Most of our seropositive donors (85%) were young — below 40 years of age. Other studies have shown inconsistent findings, with either similar age group distributions to our cohort or the opposite situation, with higher rates in older individuals (Bajema et al., 2020, Martinez-Acuña et al., 2020, Vena et al., 2020, Olariu et al., 2021). Nevertheless, this finding regarding age helps in setting vaccination priorities for those older than 40 years.

Our findings were also in line with previous studies, which showed that early in the pandemic the seroprevalence of COVID-19 in blood donors or other nontargeted populations was very low, ranging from 0% to 2.0% (Erikstrup et al., 2021, Godbout et al., 2020, Qutob et al., 2021, Xu et al., 2020, Ho et al., 2020, Banjar et al., 2021, Nesbitt et al., 2021, Slot et al., 2020, Fiore et al., 2021, Saeed et al., 2021). However, other studies, especially those from hard-hit communities early in the pandemic, showed relatively high rates of up to 23% (Rosenberg et al., 2020; Percivalle et al., 2020).

The high seroprevalence rate found in our study for early February 2021 was similar to that for communities that were severely affected by the pandemic, such as those of New York City and Chelsea, Massachusetts (Bajema et al., 2020, Naranbhai et al., 2020).

With regard to blood group, in terms of a decreased risk for COVID-19 infection in those of blood group O (Gallian et al., 2020), our limited data did not reveal such an association.

To our knowledge, our study was the first longitudinal study of COVID-19 seroprevalence in healthy blood donors. The results illustrate the evolution of the pandemic, and the dynamics and hidden magnitude of the problem.

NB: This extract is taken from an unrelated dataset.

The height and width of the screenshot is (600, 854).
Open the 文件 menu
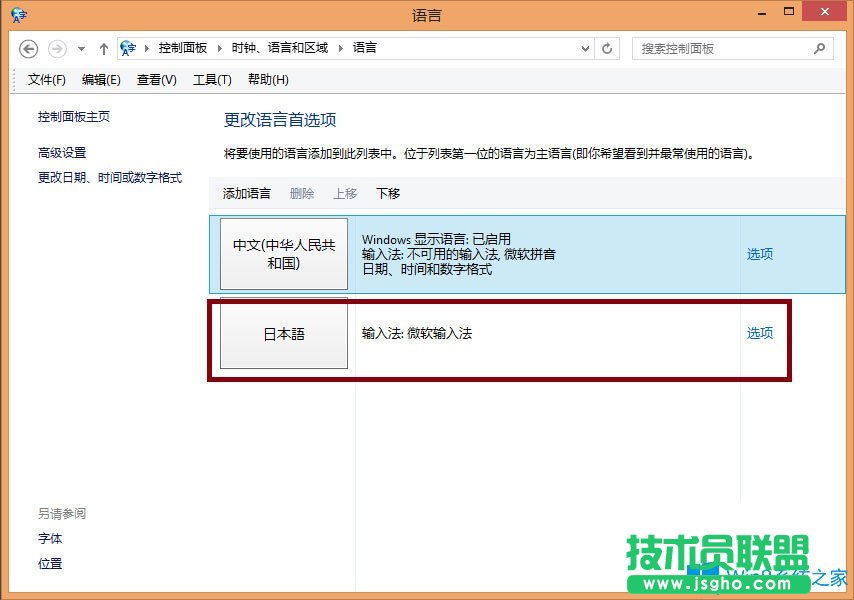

There were some limitations in our study, including the small number of blood donors in the third group. In addition, although the age groups represented in our study constituted around 60% of the Jordanian population, with the rest being mostly children under the age of 18, the blood donors were mostly males and of younger age groups. Thus, it may be difficult to draw generalizations, as there may have been selection bias and nonrepresentation of the entire population. Further studies are recommended to include children and the elderly.

In conclusion, a dramatic rise in seroprevalence of SARS-CoV-2 from almost 0% to 27.4% in healthy blood donors was seen as the Jordanian community entered into the peak of the first wave of COVID-19. An estimate of the true prevalence was achieved through this longitudinal serological study, leading to much better insight and understanding of the evolution of the pandemic in Jordan.

Several gaps are present in this study. These include the limitations previously mentioned, especially the small number of the donors, the bias with regard to age and gender, and the consequent lack of full representation of the entire community. Nevertheless, this study represents an important addition to our means of controlling and fighting COVID-19.

Conflicts of interest

The authors declare no conflicts of interest.

Funding

No external funding was obtained.

Ethical approval

The institutional review board (IRB) at King Hussein Cancer Center approved the study.